REQUIREMENT.
Could you rewrite the listing below with every "GUI agent" changed to "interface agent" and nothing else altered?

______

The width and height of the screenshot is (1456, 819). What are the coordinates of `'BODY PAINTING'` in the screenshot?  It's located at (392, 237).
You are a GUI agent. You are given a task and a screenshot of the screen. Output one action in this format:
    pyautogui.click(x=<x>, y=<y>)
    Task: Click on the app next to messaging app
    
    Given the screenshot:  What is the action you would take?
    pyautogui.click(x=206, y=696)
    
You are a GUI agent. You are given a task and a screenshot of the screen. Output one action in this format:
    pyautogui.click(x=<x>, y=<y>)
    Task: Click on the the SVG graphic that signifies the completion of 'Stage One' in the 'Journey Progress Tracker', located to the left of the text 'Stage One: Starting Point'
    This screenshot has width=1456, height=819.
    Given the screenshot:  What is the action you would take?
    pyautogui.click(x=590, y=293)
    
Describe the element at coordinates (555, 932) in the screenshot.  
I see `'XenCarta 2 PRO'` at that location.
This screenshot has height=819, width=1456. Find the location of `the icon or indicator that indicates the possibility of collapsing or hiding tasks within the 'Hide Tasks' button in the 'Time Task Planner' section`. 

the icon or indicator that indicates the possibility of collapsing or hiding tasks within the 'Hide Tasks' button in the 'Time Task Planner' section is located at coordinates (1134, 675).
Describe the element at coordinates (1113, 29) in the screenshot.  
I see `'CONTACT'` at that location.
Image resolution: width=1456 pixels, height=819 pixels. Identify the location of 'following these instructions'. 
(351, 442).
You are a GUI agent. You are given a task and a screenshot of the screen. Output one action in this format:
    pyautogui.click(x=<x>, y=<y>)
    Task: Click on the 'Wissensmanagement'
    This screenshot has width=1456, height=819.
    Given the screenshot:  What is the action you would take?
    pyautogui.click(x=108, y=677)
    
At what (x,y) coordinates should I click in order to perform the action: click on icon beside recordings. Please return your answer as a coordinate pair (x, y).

______

REPLY.
The width and height of the screenshot is (1456, 819). What are the coordinates of `'BODY PAINTING'` in the screenshot?  It's located at (392, 237).
You are a interface agent. You are given a task and a screenshot of the screen. Output one action in this format:
    pyautogui.click(x=<x>, y=<y>)
    Task: Click on the app next to messaging app
    
    Given the screenshot:  What is the action you would take?
    pyautogui.click(x=206, y=696)
    
You are a interface agent. You are given a task and a screenshot of the screen. Output one action in this format:
    pyautogui.click(x=<x>, y=<y>)
    Task: Click on the the SVG graphic that signifies the completion of 'Stage One' in the 'Journey Progress Tracker', located to the left of the text 'Stage One: Starting Point'
    This screenshot has width=1456, height=819.
    Given the screenshot:  What is the action you would take?
    pyautogui.click(x=590, y=293)
    
Describe the element at coordinates (555, 932) in the screenshot.  
I see `'XenCarta 2 PRO'` at that location.
This screenshot has height=819, width=1456. Find the location of `the icon or indicator that indicates the possibility of collapsing or hiding tasks within the 'Hide Tasks' button in the 'Time Task Planner' section`. 

the icon or indicator that indicates the possibility of collapsing or hiding tasks within the 'Hide Tasks' button in the 'Time Task Planner' section is located at coordinates (1134, 675).
Describe the element at coordinates (1113, 29) in the screenshot.  
I see `'CONTACT'` at that location.
Image resolution: width=1456 pixels, height=819 pixels. Identify the location of 'following these instructions'. 
(351, 442).
You are a interface agent. You are given a task and a screenshot of the screen. Output one action in this format:
    pyautogui.click(x=<x>, y=<y>)
    Task: Click on the 'Wissensmanagement'
    This screenshot has width=1456, height=819.
    Given the screenshot:  What is the action you would take?
    pyautogui.click(x=108, y=677)
    
At what (x,y) coordinates should I click in order to perform the action: click on icon beside recordings. Please return your answer as a coordinate pair (x, y).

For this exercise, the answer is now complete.